Request:
Please edit the records below, replacing "Image resolution" with "Screen size" and leaving everything else unchanged.

Data provided:

-.-.-

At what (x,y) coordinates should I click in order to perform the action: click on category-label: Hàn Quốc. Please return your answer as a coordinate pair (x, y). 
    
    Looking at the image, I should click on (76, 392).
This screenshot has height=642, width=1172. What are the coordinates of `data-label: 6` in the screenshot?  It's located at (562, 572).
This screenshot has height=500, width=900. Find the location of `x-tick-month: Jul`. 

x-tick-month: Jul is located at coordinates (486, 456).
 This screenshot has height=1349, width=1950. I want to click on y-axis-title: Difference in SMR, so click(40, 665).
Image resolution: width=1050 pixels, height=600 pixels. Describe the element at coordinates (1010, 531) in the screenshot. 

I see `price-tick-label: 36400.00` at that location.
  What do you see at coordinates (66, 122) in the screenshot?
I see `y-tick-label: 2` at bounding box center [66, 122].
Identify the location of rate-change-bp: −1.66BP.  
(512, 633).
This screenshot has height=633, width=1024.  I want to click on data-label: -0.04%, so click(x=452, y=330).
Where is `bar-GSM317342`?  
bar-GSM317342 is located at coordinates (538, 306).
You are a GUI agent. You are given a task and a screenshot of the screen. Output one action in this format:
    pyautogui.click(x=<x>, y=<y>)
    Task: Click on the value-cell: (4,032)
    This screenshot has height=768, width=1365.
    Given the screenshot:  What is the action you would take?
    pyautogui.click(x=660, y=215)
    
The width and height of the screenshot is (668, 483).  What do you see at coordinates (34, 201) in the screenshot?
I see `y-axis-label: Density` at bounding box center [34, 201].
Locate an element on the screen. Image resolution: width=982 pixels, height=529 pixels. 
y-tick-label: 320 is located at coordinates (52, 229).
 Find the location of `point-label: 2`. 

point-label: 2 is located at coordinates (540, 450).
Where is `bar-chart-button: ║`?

-.-.-

Finished exercise:
At what (x,y) coordinates should I click in order to perform the action: click on category-label: Hàn Quốc. Please return your answer as a coordinate pair (x, y). 
    
    Looking at the image, I should click on (76, 392).
This screenshot has height=642, width=1172. What are the coordinates of `data-label: 6` in the screenshot?  It's located at (562, 572).
This screenshot has height=500, width=900. Find the location of `x-tick-month: Jul`. 

x-tick-month: Jul is located at coordinates (486, 456).
 This screenshot has height=1349, width=1950. I want to click on y-axis-title: Difference in SMR, so click(40, 665).
Screen size: width=1050 pixels, height=600 pixels. Describe the element at coordinates (1010, 531) in the screenshot. 

I see `price-tick-label: 36400.00` at that location.
  What do you see at coordinates (66, 122) in the screenshot?
I see `y-tick-label: 2` at bounding box center [66, 122].
Identify the location of rate-change-bp: −1.66BP.  
(512, 633).
This screenshot has height=633, width=1024.  I want to click on data-label: -0.04%, so click(x=452, y=330).
Where is `bar-GSM317342`?  
bar-GSM317342 is located at coordinates (538, 306).
You are a GUI agent. You are given a task and a screenshot of the screen. Output one action in this format:
    pyautogui.click(x=<x>, y=<y>)
    Task: Click on the value-cell: (4,032)
    This screenshot has height=768, width=1365.
    Given the screenshot:  What is the action you would take?
    pyautogui.click(x=660, y=215)
    
The width and height of the screenshot is (668, 483).  What do you see at coordinates (34, 201) in the screenshot?
I see `y-axis-label: Density` at bounding box center [34, 201].
Locate an element on the screen. Screen size: width=982 pixels, height=529 pixels. 
y-tick-label: 320 is located at coordinates (52, 229).
 Find the location of `point-label: 2`. 

point-label: 2 is located at coordinates (540, 450).
Where is `bar-chart-button: ║`?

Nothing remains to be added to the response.